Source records
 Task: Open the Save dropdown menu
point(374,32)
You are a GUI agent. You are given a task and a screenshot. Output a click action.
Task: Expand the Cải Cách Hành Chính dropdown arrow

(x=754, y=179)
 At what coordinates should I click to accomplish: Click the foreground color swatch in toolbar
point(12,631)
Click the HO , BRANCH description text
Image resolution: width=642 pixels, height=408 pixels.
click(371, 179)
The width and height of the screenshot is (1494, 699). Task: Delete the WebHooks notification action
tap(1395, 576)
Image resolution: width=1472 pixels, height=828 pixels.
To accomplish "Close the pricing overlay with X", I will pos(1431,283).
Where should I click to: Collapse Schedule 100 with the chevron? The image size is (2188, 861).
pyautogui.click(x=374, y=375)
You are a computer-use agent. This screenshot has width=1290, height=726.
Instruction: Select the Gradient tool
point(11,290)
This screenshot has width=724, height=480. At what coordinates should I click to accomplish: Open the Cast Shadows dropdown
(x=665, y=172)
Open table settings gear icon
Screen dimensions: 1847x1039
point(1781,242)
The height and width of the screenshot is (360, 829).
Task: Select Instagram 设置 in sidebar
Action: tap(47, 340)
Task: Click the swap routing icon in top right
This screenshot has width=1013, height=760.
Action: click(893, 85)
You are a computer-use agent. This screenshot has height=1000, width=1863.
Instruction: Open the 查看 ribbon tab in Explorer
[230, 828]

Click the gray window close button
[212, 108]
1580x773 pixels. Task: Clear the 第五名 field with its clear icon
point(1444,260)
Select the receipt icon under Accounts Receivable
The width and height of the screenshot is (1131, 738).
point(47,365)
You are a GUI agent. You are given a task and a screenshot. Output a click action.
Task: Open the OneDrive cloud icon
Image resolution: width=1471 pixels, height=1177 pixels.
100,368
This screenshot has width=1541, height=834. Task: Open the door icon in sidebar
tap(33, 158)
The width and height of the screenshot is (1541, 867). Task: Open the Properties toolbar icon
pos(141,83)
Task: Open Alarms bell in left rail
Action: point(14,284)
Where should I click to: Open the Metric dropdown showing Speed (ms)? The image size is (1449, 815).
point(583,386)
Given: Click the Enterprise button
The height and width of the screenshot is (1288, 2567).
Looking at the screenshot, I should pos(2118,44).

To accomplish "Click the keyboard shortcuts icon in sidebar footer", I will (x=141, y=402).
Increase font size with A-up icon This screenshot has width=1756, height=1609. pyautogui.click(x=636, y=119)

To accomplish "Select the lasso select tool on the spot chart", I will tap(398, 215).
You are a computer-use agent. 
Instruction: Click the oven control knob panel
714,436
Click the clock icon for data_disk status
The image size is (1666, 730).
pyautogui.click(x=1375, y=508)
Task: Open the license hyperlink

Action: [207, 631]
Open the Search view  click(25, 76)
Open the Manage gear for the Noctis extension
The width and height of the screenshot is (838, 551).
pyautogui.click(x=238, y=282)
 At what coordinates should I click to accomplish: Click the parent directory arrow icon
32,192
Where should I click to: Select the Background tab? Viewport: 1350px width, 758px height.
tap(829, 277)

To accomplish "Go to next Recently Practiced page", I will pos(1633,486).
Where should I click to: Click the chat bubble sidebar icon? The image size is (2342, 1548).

__Problem statement__: With "will" as the string to find, copy every line of the records that holds it.

__Your solution__:
To accomplish "Close the pricing overlay with X", I will pos(1431,283).
To accomplish "Click the keyboard shortcuts icon in sidebar footer", I will (x=141, y=402).
To accomplish "Select the lasso select tool on the spot chart", I will tap(398, 215).
To accomplish "Go to next Recently Practiced page", I will pos(1633,486).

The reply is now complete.